Reimbursement Policy for Biosimilars Will Have Negative Consequences for Patients
The Centers for Medicare and Medicaid Services (CMS) have finalized a rule regarding the Medicare reimbursement methodology for biosimilar products. Biosimilars are prescription medications which have been approved by the Food and Drug Administration (FDA) as being “highly similar” to a specific biologic medication (known as the reference product). Thus, it is easiest for most people to think of biosimilars as the equivalent of generics for small molecule brand name medications, though this is not scientifically accurate. While small molecule generics are chemically identical, patients may respond differently to the reference product and the biosimilars.

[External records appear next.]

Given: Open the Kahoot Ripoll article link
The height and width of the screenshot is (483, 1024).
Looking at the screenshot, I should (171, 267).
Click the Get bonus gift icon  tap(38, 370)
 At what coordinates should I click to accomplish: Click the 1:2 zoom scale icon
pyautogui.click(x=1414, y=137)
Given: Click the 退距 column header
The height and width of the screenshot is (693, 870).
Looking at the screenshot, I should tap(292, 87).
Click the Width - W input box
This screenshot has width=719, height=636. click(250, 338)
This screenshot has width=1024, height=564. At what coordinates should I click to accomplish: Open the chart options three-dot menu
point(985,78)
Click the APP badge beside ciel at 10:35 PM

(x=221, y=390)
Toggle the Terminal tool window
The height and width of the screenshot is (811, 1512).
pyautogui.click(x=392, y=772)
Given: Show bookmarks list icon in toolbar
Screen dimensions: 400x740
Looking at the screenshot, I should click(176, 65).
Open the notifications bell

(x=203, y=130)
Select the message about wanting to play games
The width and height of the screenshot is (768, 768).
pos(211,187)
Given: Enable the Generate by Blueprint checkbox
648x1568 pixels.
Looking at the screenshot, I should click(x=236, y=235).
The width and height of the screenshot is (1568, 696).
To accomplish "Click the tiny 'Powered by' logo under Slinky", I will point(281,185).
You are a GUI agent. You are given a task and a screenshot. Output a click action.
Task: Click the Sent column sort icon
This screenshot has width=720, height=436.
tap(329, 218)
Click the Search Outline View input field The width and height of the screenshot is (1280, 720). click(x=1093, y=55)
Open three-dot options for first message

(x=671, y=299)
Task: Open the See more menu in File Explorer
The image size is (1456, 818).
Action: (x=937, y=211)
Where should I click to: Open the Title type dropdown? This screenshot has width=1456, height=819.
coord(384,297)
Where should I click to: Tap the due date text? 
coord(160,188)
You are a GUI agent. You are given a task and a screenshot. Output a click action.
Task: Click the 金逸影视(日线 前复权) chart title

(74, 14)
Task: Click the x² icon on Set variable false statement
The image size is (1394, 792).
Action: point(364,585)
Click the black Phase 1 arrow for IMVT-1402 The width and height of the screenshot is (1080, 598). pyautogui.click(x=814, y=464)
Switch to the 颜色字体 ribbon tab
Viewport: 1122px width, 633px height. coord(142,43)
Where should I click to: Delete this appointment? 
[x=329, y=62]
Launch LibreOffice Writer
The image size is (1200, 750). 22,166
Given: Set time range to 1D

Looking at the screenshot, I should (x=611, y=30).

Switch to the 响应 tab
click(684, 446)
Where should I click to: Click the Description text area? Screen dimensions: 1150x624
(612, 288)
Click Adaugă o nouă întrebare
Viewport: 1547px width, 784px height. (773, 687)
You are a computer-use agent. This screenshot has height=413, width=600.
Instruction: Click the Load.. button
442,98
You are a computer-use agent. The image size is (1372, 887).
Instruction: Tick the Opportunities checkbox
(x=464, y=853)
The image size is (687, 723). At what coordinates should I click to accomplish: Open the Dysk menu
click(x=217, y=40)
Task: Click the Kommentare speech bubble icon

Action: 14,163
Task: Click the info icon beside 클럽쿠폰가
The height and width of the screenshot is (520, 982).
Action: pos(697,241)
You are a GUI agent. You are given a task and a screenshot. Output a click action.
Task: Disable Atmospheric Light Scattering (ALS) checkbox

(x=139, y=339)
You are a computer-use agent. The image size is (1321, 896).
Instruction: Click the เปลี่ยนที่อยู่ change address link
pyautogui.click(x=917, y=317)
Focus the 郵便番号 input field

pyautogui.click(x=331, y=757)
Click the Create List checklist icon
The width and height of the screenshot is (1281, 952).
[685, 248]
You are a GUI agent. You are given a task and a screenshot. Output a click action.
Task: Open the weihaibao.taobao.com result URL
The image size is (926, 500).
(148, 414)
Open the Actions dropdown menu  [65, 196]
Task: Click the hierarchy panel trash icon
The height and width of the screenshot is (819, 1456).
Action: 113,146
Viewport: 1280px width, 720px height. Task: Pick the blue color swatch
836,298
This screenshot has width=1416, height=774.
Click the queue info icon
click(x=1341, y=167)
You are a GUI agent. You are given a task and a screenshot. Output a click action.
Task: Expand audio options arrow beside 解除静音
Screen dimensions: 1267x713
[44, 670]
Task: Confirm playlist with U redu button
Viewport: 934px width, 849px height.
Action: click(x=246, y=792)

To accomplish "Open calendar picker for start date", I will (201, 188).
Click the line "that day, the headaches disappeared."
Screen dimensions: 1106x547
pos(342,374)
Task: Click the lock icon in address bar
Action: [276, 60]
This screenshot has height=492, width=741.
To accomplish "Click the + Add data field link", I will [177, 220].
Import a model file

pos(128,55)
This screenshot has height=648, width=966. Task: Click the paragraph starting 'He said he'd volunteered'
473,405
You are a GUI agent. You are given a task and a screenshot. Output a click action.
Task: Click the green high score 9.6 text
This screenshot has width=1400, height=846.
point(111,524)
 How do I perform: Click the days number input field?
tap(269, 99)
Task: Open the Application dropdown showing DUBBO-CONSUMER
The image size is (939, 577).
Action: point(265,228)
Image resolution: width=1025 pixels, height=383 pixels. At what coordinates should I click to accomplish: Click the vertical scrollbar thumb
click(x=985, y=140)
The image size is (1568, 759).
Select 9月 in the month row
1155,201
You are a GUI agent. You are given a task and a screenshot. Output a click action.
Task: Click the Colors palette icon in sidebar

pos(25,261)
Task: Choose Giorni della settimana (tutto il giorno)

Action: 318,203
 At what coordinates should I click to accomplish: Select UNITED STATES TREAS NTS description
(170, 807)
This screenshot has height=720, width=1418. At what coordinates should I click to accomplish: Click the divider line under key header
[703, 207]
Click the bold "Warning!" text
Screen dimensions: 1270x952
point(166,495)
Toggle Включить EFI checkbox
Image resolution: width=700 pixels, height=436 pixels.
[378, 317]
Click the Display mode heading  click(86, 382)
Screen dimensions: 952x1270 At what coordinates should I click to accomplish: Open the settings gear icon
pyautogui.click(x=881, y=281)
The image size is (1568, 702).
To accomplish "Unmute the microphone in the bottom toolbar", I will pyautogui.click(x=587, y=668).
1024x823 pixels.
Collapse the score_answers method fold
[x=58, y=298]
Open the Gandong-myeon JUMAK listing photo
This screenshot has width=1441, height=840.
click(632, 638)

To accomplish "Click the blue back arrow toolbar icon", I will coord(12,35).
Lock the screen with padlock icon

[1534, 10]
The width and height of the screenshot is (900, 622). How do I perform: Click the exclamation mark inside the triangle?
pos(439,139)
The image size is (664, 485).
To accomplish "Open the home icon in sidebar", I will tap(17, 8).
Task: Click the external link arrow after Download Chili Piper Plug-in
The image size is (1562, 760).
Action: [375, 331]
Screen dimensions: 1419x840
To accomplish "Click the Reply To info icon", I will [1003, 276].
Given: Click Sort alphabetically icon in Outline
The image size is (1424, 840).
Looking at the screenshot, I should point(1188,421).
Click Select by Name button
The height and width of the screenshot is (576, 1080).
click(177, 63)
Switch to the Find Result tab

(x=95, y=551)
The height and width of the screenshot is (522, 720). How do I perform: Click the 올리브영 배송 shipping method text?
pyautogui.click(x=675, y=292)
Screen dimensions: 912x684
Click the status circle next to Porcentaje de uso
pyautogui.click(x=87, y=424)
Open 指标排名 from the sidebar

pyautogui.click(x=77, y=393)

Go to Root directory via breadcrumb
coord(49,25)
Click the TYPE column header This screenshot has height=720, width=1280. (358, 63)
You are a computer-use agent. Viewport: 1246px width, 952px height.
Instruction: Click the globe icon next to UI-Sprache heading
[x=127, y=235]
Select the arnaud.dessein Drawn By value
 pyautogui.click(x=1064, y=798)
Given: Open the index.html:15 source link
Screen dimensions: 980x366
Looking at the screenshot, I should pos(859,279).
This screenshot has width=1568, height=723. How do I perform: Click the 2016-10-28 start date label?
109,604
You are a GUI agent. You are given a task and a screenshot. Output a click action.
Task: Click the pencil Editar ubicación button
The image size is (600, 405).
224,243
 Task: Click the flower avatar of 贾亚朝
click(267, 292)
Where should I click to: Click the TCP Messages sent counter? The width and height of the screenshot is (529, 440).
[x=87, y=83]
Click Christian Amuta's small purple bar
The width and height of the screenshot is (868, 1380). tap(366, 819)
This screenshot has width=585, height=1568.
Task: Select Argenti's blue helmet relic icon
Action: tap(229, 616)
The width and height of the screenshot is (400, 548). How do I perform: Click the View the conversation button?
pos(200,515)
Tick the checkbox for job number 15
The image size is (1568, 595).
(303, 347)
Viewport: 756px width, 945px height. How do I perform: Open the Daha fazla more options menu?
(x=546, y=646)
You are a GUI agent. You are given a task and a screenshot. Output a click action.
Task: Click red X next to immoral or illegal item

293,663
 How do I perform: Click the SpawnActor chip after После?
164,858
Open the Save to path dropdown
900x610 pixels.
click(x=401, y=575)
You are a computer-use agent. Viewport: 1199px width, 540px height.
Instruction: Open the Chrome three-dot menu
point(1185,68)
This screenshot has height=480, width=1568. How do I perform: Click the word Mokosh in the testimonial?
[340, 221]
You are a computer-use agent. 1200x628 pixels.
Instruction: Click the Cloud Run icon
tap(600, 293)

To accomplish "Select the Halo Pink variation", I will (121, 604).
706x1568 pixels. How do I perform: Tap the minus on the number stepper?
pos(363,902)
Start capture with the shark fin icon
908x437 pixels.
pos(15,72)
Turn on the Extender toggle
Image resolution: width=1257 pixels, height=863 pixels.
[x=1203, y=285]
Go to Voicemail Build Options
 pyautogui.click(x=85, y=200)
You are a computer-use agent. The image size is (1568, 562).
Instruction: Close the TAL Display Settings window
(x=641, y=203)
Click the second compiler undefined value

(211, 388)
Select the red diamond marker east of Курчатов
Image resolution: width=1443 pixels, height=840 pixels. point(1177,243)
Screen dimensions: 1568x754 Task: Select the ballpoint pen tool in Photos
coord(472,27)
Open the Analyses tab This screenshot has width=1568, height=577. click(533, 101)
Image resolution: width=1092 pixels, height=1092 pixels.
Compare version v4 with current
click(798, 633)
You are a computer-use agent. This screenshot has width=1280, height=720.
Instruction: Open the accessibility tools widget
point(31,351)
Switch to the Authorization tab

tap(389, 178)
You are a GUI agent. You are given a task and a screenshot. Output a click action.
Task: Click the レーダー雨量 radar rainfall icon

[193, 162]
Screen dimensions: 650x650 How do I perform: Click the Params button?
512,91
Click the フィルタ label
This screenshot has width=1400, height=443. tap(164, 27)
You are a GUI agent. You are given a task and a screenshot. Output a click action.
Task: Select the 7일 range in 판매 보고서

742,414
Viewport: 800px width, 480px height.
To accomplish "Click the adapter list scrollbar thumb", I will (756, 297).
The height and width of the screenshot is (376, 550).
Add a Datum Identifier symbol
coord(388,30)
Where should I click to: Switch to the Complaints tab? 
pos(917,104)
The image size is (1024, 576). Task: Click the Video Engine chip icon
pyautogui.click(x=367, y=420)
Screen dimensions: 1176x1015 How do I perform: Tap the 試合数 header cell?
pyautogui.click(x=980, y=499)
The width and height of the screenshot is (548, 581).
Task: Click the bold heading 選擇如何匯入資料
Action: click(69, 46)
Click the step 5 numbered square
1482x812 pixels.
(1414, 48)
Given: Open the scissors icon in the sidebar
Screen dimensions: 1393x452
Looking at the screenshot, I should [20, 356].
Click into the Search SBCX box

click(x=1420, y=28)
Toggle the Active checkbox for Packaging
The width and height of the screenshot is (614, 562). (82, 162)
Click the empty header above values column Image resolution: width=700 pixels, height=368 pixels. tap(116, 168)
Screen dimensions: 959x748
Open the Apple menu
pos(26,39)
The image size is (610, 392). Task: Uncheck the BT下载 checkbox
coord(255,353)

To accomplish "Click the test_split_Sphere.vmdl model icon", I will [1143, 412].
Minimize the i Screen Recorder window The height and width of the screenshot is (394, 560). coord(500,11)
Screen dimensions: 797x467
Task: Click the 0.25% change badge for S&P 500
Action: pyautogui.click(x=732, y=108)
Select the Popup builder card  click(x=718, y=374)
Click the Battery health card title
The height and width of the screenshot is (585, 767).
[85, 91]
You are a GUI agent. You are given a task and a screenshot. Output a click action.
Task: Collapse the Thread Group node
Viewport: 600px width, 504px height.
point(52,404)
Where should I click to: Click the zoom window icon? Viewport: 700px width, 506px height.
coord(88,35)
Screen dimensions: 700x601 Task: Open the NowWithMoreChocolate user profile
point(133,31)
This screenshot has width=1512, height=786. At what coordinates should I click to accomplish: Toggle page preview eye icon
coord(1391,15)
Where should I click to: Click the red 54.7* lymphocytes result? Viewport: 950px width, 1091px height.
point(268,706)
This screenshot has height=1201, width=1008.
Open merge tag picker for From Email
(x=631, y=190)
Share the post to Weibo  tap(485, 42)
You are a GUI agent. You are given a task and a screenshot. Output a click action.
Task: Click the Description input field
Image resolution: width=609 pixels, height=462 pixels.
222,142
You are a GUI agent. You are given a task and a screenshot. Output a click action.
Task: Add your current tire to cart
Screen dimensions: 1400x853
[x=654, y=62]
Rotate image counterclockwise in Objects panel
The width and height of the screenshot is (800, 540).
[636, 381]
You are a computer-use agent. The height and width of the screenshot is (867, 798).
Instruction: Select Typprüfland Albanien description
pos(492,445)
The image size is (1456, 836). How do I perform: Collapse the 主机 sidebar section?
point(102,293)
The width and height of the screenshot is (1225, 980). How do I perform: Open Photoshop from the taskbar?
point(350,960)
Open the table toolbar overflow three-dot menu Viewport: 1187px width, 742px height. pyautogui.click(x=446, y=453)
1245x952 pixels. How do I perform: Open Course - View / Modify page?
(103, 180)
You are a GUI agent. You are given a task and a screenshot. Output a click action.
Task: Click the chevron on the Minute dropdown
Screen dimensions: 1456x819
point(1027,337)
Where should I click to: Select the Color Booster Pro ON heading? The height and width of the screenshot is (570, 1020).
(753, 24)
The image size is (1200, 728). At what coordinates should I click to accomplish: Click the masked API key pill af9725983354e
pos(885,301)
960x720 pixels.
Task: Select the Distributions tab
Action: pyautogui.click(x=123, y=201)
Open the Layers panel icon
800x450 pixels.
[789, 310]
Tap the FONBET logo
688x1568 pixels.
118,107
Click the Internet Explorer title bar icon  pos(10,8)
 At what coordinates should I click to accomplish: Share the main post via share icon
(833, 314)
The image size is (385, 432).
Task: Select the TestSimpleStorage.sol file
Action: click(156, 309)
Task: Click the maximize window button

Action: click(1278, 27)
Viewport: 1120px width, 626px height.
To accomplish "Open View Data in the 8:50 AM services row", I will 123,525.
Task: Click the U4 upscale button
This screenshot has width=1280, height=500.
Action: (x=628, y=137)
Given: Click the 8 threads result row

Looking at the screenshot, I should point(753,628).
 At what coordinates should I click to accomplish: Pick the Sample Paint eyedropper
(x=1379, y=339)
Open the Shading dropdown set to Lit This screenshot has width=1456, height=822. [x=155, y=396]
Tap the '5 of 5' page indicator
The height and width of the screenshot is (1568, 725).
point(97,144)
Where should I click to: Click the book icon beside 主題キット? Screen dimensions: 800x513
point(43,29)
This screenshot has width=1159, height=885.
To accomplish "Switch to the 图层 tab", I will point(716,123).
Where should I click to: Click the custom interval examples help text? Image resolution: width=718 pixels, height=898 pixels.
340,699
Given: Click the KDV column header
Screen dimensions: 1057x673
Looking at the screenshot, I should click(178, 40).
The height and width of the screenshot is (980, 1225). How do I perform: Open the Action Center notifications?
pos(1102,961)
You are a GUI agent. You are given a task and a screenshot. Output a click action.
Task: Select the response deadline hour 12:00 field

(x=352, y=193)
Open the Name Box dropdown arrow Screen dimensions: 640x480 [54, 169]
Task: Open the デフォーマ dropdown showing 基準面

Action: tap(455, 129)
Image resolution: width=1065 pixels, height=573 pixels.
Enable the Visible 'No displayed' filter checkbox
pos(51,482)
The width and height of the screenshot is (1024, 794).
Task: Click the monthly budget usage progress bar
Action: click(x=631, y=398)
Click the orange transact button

The decision over how biosimilars, or any medication, should be reimbursed by CMS should be determined by economic principles based on the value of the medication to patients and without putting patient safety and access to such products at risk. If the statutory text does not clearly provide for the favorable regulatory outcome of these factors, it should be amended. Because the rule finalized by CMS would provide equal reimbursement for all biosimilars of a single reference product, without regard for the relative value of such products based on factors such as the number of indications they are approved to treat or the side effects they cause, higher-value products may get squeezed out of the market. Even if CMS has appropriately interpreted the statute in development of this rule and in a consistent manner with how reimbursement policies have been determined for other drugs based on the same section of the law, the underlying policy appears to be flawed. This reimbursement methodology will likely lead to undesirable economic impacts, could stifle a fledgling biosimilars marketplace, and also lead to potential issues related to patient safety and access to appropriate treatment options, and therefore Congress should proactively fix this flawed approach.